Sobol Award Defunct

Wellington Leg: Publishers Weekly announced the demise of the Sobol Contest also known as the Sobol Award. Rachel Diehl, PW’s correspondent, observes, “lower than expected responses dogged the contest since its announcement in September.” A thousand manuscripts arrived at Sobol’s virtual slush pile, far short of the fifty thousand expected after the flood gates opened. Sue Pollard, spokesperson for Sobol Award, blamed their inability to heighten awareness of the contest. Sobol founder Gur Shomron is out over one million dollars according to PW.

Wow. The mind reels. A million dollars to establish a dubious literary agency with an $85 reading fee. Most scams work the other way around: $85 invested, one million received. If all scams turned out this way irrational exuberance will propel the US economy to dizzying if not wuthering heights. Instead of being broke starving artists would be driving Bentleys flush with backdraft funding from inept schemes promising literary fame.
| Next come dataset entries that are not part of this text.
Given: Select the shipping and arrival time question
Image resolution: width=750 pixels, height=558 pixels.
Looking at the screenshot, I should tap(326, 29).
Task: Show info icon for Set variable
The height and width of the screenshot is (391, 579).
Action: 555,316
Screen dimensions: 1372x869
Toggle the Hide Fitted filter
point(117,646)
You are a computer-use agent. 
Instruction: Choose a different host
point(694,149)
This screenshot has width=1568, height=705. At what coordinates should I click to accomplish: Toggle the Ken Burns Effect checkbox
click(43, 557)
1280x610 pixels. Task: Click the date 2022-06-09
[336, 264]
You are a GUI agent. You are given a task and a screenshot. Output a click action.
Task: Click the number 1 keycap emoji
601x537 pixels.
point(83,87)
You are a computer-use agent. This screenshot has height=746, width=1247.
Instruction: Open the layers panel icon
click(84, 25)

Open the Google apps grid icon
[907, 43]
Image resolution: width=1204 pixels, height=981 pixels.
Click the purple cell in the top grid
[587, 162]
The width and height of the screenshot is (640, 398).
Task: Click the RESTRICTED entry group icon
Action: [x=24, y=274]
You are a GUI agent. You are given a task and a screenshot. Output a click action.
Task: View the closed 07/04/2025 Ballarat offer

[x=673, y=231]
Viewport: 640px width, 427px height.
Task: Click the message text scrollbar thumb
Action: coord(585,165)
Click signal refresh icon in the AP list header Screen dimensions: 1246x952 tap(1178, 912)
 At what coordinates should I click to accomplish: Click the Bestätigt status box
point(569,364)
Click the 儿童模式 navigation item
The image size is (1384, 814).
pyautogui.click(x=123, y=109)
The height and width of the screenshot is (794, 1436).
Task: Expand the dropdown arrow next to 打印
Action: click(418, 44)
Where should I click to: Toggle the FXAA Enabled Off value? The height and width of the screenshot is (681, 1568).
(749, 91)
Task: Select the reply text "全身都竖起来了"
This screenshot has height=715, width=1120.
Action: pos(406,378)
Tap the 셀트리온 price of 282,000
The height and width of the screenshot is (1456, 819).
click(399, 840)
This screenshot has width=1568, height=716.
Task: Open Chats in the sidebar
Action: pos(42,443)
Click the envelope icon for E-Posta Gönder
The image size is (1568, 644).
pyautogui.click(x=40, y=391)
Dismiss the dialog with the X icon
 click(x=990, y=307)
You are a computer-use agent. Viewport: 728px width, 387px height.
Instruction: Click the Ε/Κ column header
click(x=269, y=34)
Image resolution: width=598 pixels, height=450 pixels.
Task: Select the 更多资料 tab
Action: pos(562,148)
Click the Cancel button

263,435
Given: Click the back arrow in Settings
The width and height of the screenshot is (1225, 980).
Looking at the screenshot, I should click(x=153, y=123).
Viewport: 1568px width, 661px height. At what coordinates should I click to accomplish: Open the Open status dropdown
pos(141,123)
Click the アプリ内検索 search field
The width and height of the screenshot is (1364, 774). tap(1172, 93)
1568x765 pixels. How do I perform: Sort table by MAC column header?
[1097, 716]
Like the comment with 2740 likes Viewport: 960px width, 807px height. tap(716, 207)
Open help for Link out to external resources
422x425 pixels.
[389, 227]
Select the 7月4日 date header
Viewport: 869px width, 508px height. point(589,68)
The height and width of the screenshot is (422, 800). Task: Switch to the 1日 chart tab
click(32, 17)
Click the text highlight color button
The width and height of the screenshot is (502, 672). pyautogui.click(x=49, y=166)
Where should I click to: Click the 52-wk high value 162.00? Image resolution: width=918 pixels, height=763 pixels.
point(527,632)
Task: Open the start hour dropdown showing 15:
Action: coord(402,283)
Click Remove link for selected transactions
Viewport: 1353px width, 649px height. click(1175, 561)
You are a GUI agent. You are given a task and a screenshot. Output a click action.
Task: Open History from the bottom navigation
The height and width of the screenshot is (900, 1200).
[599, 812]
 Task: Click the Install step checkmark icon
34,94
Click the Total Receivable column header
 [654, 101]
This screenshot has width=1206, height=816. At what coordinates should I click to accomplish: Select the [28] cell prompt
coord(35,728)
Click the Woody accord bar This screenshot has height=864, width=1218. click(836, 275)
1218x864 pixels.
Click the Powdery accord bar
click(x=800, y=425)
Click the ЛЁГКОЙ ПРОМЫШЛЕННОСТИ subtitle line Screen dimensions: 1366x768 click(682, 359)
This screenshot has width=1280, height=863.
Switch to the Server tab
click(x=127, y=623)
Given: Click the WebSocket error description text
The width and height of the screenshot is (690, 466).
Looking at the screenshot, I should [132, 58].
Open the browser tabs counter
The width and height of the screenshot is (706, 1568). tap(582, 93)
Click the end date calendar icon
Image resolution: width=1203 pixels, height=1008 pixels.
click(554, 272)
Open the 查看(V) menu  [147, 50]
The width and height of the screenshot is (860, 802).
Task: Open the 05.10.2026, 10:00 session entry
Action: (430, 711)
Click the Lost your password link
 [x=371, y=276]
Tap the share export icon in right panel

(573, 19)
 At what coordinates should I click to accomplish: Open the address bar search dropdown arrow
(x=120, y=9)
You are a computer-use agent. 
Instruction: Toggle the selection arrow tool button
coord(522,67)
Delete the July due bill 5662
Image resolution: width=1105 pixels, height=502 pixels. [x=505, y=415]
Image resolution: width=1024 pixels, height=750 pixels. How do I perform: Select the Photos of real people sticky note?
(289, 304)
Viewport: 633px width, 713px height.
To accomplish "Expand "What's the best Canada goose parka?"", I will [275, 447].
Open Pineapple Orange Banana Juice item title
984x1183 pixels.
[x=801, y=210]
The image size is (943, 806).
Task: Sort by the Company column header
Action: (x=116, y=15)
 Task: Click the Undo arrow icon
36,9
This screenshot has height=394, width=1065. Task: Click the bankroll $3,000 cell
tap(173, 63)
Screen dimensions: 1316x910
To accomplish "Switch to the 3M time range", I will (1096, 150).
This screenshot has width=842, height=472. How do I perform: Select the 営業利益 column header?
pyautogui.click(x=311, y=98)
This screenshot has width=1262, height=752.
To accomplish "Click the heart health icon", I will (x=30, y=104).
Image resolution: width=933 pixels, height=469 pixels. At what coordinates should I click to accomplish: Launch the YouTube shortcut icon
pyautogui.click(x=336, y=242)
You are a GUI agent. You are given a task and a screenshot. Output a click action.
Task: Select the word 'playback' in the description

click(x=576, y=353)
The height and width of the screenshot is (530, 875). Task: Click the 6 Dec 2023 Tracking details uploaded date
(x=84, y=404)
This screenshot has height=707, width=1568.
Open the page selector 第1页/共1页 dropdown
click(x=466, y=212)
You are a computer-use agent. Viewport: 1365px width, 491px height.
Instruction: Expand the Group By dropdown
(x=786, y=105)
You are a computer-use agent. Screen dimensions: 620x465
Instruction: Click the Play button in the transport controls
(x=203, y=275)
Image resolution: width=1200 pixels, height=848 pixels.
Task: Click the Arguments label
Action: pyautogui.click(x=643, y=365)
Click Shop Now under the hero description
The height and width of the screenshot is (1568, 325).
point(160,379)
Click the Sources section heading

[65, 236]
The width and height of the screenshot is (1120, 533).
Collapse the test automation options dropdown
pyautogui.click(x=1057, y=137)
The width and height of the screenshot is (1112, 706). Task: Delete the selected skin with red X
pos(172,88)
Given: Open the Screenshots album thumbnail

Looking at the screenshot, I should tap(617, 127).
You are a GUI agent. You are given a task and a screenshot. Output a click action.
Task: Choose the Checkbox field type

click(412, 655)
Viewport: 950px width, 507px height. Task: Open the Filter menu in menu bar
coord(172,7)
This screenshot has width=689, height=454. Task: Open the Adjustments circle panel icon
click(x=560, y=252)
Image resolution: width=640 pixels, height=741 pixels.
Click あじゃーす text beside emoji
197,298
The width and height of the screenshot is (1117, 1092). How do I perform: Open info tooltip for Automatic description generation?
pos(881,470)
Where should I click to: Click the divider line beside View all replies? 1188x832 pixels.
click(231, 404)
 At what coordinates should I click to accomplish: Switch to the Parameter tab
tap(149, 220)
By the way 50,000 manuscripts at $85 a pop would have generated 4,250,000 smackers. Organizers could’ve reduced overhead by reading 2,976 manuscripts each week, finishing the great task in just over three years. Remember, they planned to select winners out of this seething mass of prose. The whole thing might have been more tempting if they’d hired Ed McMahon to rush the front door with a camera crew. Cue screaming.